THE country’s dairy herd has plummeted from a high of more than 119 000 cows to just over 26 000 in the period between 1987 and 2015, businessdigest has learnt.
By Kudzai Kuwaza
According to statistics from the Zimbabwe Association of Dairy Farmers (Zadf), the dairy total herd over the 28-year period has nosedived from a high of 119 220 dairy cows in 1990 to a low of 26 502 in the period between 2011 and 2013.
The statistics show that in the year 1997 when the Zimbabwe dollar crashed, the dairy herd plunged from 90 832 cows to 53 370. The number dipped further during the chaotic land reform in 2000, dropping to 39 367 cows that year. The economic decline in the country reduced the total dairy herd to 26 502 in 2011 with the same number recorded in 2012 and 2013. The number of dairy cows has increased marginally since 2013 with the herd going up to 28 228 and 33 000 cows in 2014 and 2015 respectively.

_Problem A:_ Write out the article on Zimbabwe's dairy herd word for word, from "THE country’s dairy" up to and including "businessdigest has learnt.".
_Problem B:_ Resume the article on Zimbabwe's dairy herd, continuing from its final sentence.
The rows after this point are separate material, unrelated to the article on Zimbabwe's dairy herd.

_Dataset excerpts:_
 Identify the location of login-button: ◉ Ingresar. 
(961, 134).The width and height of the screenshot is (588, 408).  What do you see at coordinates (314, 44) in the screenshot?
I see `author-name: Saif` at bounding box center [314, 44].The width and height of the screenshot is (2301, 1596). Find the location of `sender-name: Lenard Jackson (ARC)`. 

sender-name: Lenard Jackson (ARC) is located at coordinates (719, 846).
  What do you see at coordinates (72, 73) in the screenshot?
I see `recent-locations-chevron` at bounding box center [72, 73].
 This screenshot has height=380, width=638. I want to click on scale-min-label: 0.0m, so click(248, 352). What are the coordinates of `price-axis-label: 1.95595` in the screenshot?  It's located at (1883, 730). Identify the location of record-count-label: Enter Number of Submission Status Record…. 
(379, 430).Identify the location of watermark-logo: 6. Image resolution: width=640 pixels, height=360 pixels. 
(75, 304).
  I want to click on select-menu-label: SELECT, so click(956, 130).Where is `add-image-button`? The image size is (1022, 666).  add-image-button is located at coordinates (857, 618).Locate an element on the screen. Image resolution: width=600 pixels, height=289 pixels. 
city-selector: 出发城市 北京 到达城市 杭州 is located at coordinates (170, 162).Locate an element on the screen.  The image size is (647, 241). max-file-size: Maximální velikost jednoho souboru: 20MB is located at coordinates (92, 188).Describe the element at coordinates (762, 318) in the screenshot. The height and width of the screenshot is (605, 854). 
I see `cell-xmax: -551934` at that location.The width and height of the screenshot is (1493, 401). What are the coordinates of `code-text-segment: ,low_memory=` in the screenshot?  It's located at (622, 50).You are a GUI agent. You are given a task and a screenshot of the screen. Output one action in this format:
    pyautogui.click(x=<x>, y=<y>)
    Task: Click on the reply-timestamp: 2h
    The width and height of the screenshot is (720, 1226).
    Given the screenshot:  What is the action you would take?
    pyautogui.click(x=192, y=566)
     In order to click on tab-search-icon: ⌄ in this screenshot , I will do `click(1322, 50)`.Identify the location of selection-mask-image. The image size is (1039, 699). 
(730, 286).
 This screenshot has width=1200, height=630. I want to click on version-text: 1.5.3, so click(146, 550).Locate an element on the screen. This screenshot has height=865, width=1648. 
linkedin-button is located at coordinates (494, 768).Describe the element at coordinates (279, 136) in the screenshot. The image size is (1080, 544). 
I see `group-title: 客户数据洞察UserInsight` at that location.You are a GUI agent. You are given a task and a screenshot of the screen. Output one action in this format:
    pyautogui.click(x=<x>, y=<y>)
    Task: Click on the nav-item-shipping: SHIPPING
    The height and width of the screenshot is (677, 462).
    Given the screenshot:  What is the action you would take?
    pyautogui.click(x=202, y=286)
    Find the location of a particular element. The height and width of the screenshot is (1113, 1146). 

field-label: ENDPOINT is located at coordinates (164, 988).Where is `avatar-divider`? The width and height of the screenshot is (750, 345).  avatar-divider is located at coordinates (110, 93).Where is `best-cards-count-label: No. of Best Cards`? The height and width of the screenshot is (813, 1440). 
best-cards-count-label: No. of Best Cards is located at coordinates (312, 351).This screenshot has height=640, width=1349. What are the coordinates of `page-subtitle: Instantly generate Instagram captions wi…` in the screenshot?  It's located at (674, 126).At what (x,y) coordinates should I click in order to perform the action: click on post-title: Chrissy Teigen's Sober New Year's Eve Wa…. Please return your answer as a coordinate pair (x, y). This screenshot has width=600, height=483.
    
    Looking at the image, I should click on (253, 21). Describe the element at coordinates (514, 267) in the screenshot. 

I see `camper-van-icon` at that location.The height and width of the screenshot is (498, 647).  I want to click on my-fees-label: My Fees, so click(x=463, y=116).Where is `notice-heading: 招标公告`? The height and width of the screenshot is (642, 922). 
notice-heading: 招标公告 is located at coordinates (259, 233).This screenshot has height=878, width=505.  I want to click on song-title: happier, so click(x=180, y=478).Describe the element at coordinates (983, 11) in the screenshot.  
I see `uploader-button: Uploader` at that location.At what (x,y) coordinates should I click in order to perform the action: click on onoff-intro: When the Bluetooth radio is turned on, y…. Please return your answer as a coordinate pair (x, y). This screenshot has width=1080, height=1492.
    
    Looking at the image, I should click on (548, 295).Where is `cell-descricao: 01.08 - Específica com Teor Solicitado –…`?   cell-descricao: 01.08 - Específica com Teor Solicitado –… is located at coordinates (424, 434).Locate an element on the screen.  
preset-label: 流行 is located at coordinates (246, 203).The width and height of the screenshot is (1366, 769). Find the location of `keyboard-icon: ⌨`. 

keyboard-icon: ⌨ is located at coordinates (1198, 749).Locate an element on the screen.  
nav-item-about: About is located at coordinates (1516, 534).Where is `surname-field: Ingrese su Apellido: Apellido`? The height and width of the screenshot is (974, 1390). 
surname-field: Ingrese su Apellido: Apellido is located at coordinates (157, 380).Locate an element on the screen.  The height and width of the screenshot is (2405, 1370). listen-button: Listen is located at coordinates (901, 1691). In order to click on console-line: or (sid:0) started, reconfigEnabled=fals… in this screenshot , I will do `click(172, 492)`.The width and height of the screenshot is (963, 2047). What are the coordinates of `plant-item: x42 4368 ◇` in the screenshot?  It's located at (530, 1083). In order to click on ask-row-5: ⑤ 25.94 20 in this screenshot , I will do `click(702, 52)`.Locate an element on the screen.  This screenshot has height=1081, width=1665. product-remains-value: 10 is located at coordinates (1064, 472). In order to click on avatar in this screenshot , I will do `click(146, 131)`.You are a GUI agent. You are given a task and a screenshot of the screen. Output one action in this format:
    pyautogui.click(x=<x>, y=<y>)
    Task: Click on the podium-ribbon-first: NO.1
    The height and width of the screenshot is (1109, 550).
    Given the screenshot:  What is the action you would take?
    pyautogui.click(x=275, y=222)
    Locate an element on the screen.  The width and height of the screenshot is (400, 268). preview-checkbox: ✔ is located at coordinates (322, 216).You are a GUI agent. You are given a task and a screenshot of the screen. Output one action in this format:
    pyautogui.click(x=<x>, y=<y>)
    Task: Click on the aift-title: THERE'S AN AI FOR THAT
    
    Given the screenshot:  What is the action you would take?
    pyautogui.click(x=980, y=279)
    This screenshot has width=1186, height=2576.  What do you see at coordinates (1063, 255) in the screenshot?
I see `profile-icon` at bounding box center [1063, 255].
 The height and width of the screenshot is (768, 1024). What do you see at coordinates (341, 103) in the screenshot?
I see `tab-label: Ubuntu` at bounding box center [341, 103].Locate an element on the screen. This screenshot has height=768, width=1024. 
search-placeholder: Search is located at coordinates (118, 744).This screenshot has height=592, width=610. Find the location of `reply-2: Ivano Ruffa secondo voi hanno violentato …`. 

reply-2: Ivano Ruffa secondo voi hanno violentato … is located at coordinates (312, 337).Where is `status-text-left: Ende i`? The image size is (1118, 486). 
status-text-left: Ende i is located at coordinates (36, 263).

_Expected answer A:_
THE country’s dairy herd has plummeted from a high of more than 119 000 cows to just over 26 000 in the period between 1987 and 2015, businessdigest has learnt.

_Expected answer B:_
The number of cows in milk production tumbled from a high of 50 314 cows in 1990 to just 12 498 in 2011, the Zadf statistics reveal. The number of cows in milk improved to 13 367 cows in 2014 and rose further to 15 562 cows last year. At the beginning of the land reform in 2000, the cows in milk production reduced from 38 151 to 29 975.
The statistics also showed that there has been a drop in registered dairy farmers during the period with the number dropping from 559 in 1987 to just 199 in 2013. Last year the number of registered dairy farmers was 203.
The poor state of the industry has also been reflected in the sparse number of dairy farms countrywide as pointed out by Lands deputy minister Bertha Chikwama at the Zadf AGM in July this year.
She said there were only eight dairy farms in Matabeleland South, 14 in Matabeleland North, 20 in Midlands, nine in Manicaland, 15 in Mashonaland East, seven in Mashonaland West and just one farm in Mashonaland Central.
Dairy production figures show milk production levels have dramatically plummeted from the early 1990s peak of 260 million litres per year to between 50 million and 65 million litres currently, as the industry struggles to recover from the devastating impact of the chaotic land reform programme and economic turmoil.